Researchers based their findings on more than 40 health care workers and students who volunteered at community health fairs. The participants were interviewed and/or took the Oldenburg Burnout Inventory (OLBI) — a self-report measure that assesses the severity of work-related burnout based on responses to 16 questions.
“The fact that none of the volunteers interviewed in this study had high levels of burnout is consistent with (the) reciprocal relationship between burnout and volunteering,” the study states.
Volunteering is a big part of the culture at OUWB. “Partner with, and serve, our communities,” is part of the school’s 2022-25 Strategic Plan.
There are numerous opportunities for students, staff, and faculty to get involved: the annual Day of Service typically held in August; National Make a Difference Day in October; through organizations like Street Medicine Oakland; at popular sport and music events; and the Martin Luther King Jr.
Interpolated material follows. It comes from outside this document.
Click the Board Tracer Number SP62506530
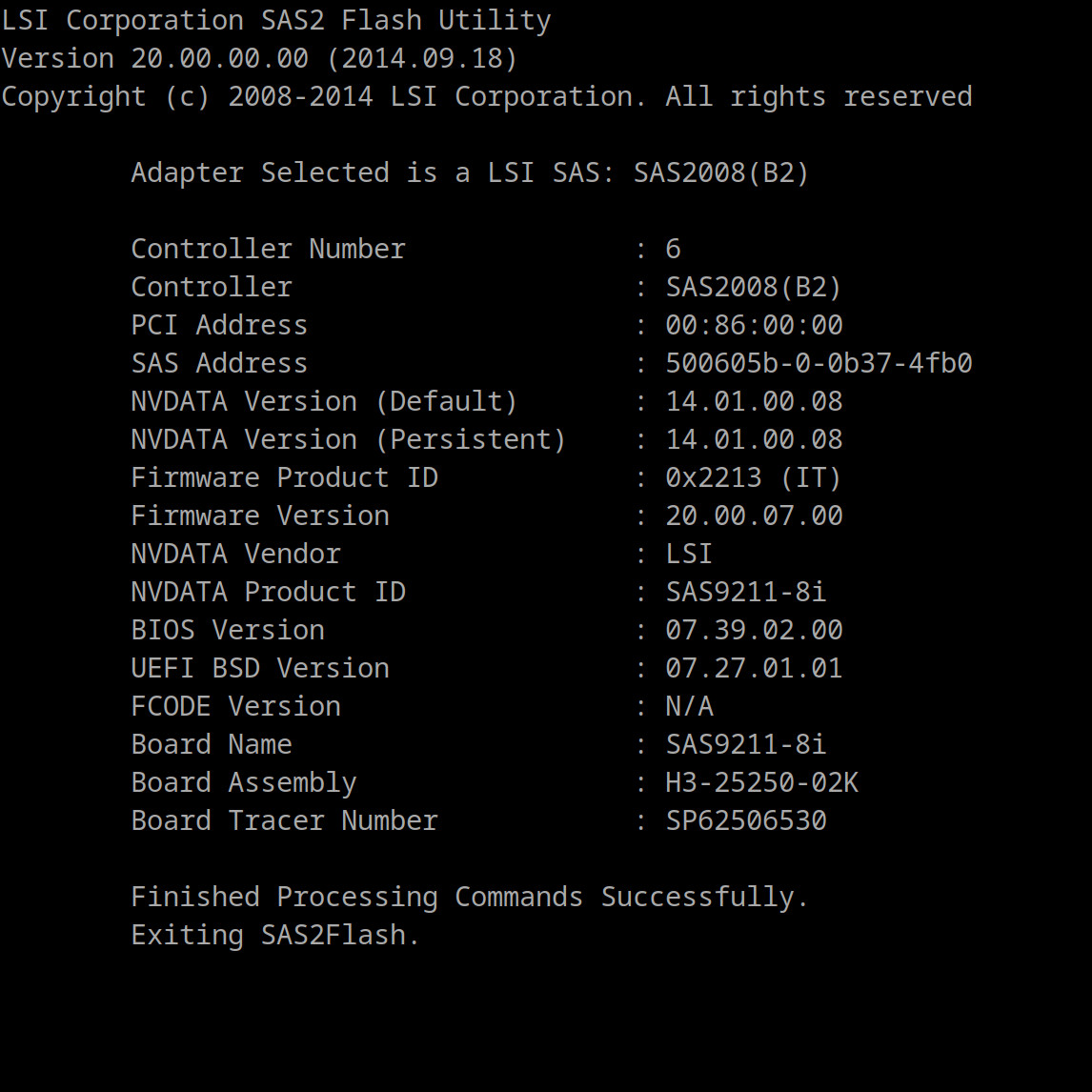point(746,820)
Day of Service, just to name a few.
There are many other opportunities, too, through the OUWB Center for Community Engagement that partners with numerous community organizations.
People volunteer for various reasons.
“Students volunteered for professional development while health care professionals cited a desire for a change in their day-to-day work as a reason to volunteer,” the study states.
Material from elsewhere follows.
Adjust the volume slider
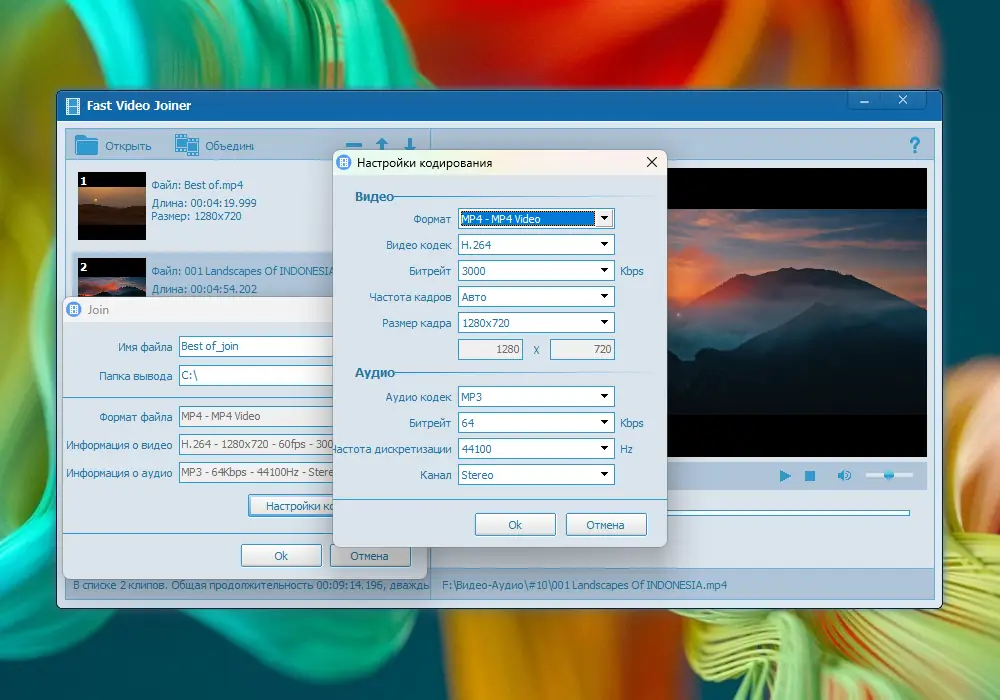Viewport: 1000px width, 700px height. (x=888, y=476)
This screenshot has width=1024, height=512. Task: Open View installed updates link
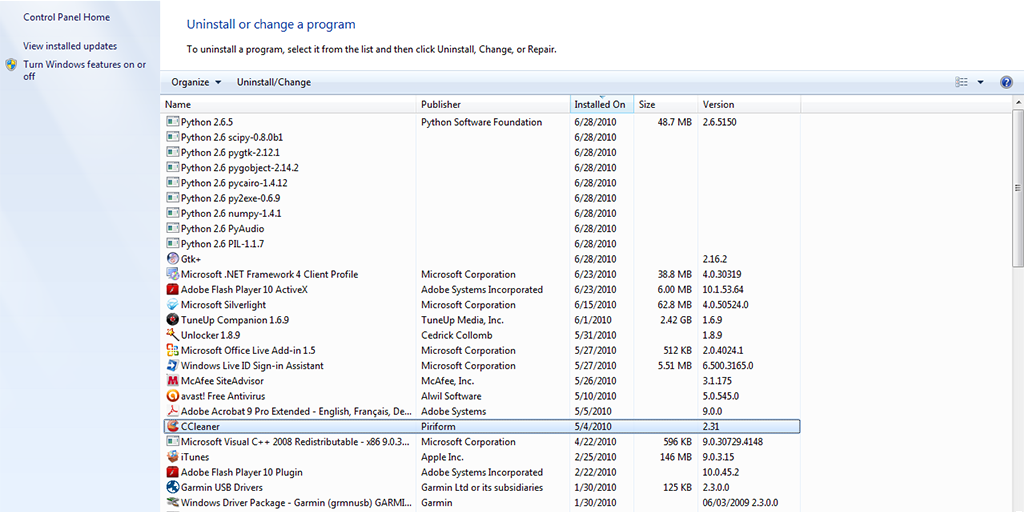[70, 46]
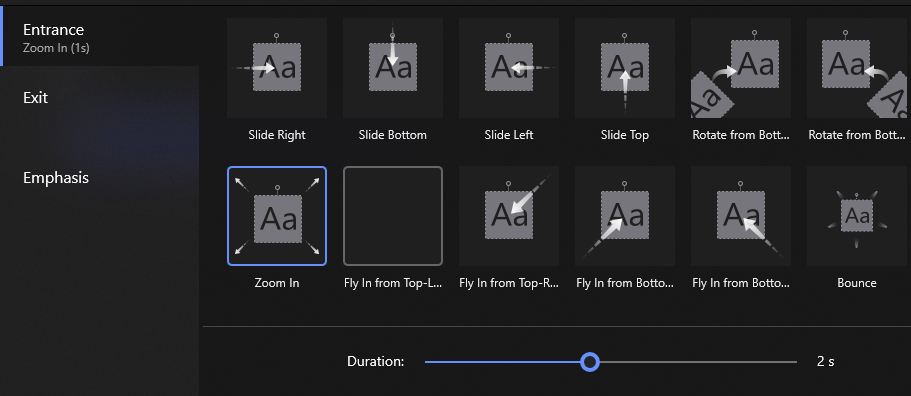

“Both students and health professionals often volunteered because they wanted to make a difference, it made them feel good, and/or they felt a responsibility to volunteer.”
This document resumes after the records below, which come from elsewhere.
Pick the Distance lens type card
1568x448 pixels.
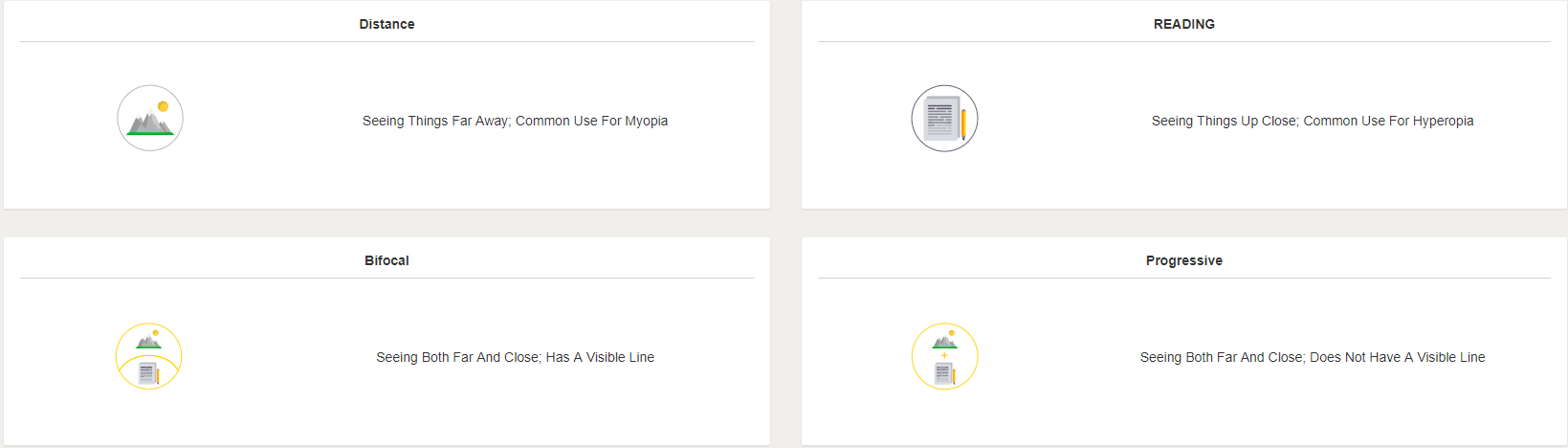point(386,104)

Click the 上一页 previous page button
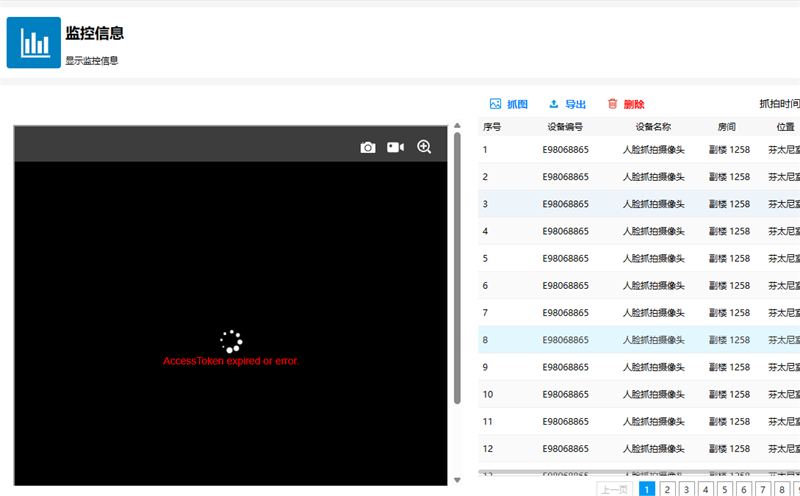615,489
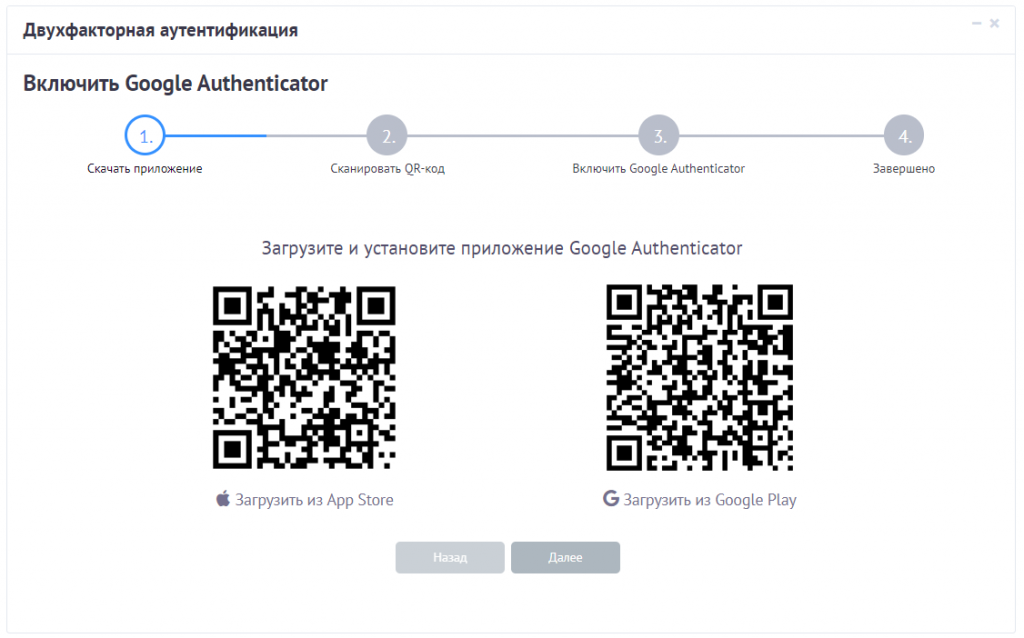Select the Сканировать QR-код step label
Screen dimensions: 1024x638
point(387,168)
Brian Felice, M.D., is an emergency medicine physician at Corewell Health, and medical director of Street Medicine Oakland.
He recently shared why he volunteers with Street Medicine Oakland.
“As physicians, we’re looked at as leaders, and I think that it’s of utmost importance that we represent that well in the community,” he said. “I was born and raised in this community, so I feel connected…it’s important that we speak up for our patients and advocate for them while they’re in the hospital and outside of brick-and-mortar clinical settings.”
Fighting burnout
Metzger started working on the volunteering and burnout study while still an undergrad at University of California Los Angeles (UCLA).
He and several of the co-authors were working with a nonprofit called Vietnamese Community Health (VCH) at UCLA.
As Metzger put it, “we had access to a lot of data and providers…and wanted to see if volunteering could influence burnout.”
“The hope was to come up with a good way to help fight or reduce burnout that physicians and other health professionals face,” he said.
Metzger’s team continued working on the study throughout his first year of medical school at OUWB.
“Our main findings were that volunteering helped prevent burnout,” he said. “Especially because it is different from day-to-day routines…it’s a nice way to diversify for health care workers.”
But, he said, the study found that engaging in volunteerism when already burned out isn’t a good idea.
“Volunteering isn’t likely to help burnout for those who area already feeling it because it would just be added work, time, and stress.”
The hope, said Metzger, is that the findings from the study will help influence views on volunteering and inspire others to look at it to help combat burnout.
“(Health care) organizations might consider promoting volunteering as a possible method of preventing burnout and exhaustion among their employees so that they can gain experiences outside of their usual work and rekindle their original motivations for entering the health care field by helping those in need,” the study concluded.
Further, it stated, that “universities and health professional schools might consider formally integrating volunteer experiences into curricula to both prevent burnout as well as to provide meaningful, educational, and professionally enriching experiences outside of the classroom.”